The Core of Approval-Based Committee Elections with Few Seats
Dominik Peters
TL;DR
This work investigates core stability in approval-based multi-winner elections, focusing on whether a core-stable committee always exists. It leverages linear-programming analyses of Proportional Approval Voting (PAV) and introduces a recursive PAV rule to patch PAV outcomes when core objections arise, proving core existence for $k \le 8$ and for $m \le 15$ across all $n$. The results show PAV guarantees a core committee for $k \le 7$ and at least one core committee for $k=8$, while a constructive recursive method certifies core existence for up to $m=15$ candidates; these conclusions are supported by extensive LP-based certificates.
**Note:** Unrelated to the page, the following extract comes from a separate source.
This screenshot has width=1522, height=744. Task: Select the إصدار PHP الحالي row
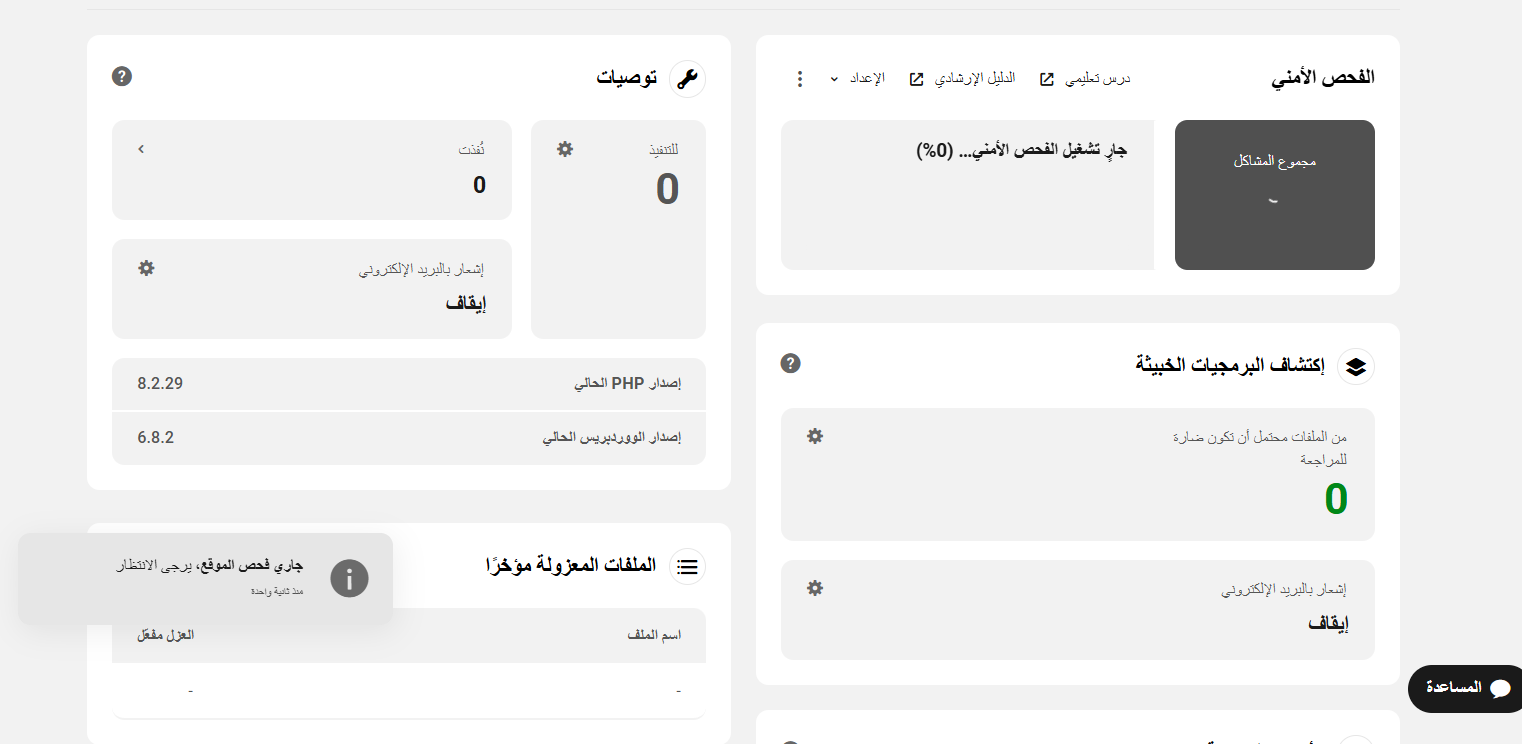point(409,384)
The Droop quota variant reveals limits: the core remains challenging to guarantee, with the Droop core failing for even small $k$ (e.g., $k=6$), underscoring open questions about core existence in broader settings. Overall, the paper strengthens confidence in PAV for small-seat elections and provides a computable, certificate-backed approach for larger-but-limited candidate sets, while outlining avenues for further exploration of core existence under alternative quota notions.
Abstract
In an approval-based committee election, the goal is to select a committee consisting of $k$ out of $m$ candidates, based on $n$ voters who each approve an arbitrary number of the candidates. The core of such an election consists of all committees that satisfy a certain stability property which implies proportional representation. In particular, committees in the core cannot be "objected to" by a coalition of voters who is underrepresented. The notion of the core was proposed in 2016, but it has remained an open problem whether it is always non-empty. We prove that core committees always exist when $k \le 8$, for any number of candidates $m$ and any number of voters $n$, by showing that the Proportional Approval Voting (PAV) rule due to Thiele [1895] always satisfies the core when $k \le 7$ and always selects at least one committee in the core when $k = 8$. We also develop an artificial rule based on recursive application of PAV, and use it to show that the core is non-empty whenever there are $m \le 15$ candidates, for any committee size $k \le m$ and any number of voters $n$. These results are obtained with the help of computer search using linear programs.